How can I un-shorten a URL using python?

Question:

I have seen this thread already – How can I unshorten a URL?

My issue with the resolved answer (that is using the unshort.me API) is that I am focusing on unshortening youtube links. Since unshort.me is used readily, this returns almost 90% of the results with captchas which I am unable to resolve.

So far I am stuck with using:

def unshorten_url(url):
    resolvedURL = urllib2.urlopen(url)  
    print resolvedURL.url

    #t = Test()
    #c = pycurl.Curl()
    #c.setopt(c.URL, 'http://api.unshort.me/?r=%s&t=xml' % (url))
    #c.setopt(c.WRITEFUNCTION, t.body_callback)
    #c.perform()
    #c.close()
    #dom = xml.dom.minidom.parseString(t.contents)
    #resolvedURL = dom.getElementsByTagName("resolvedURL")[0].firstChild.nodeValue
    return resolvedURL.url

Note: everything in the comments is what I tried to do when using the unshort.me service which was returning captcha links.

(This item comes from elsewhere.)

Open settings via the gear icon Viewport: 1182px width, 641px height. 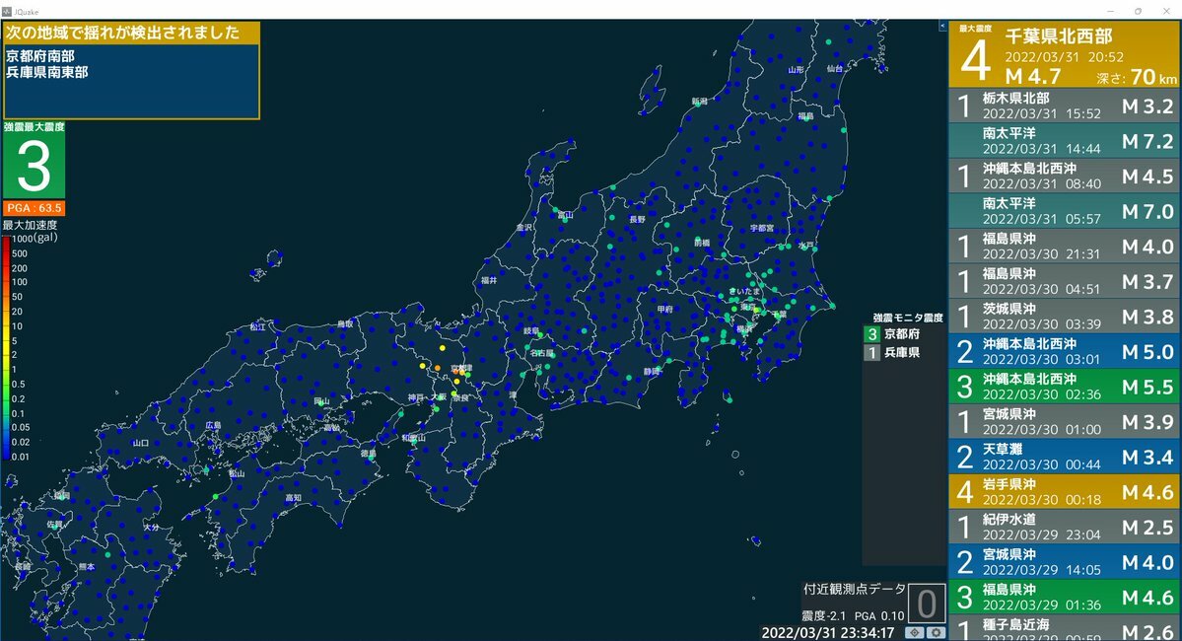(x=936, y=632)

Does anyone know of a more efficient way to complete this operation without using open (since it is a waste of bandwidth)?

Asked By: brandonmat

||

Answers:

You DO have to open it, otherwise you won’t know what URL it will redirect to. As Greg put it:

A short link is a key into somebody else’s database; you can’t expand the link without querying the database

Now to your question.

Does anyone know of a more efficient way to complete this operation
without using open (since it is a waste of bandwidth)?

The more efficient way is to not close the connection, keep it open in the background, by using HTTP’s Connection: keep-alive.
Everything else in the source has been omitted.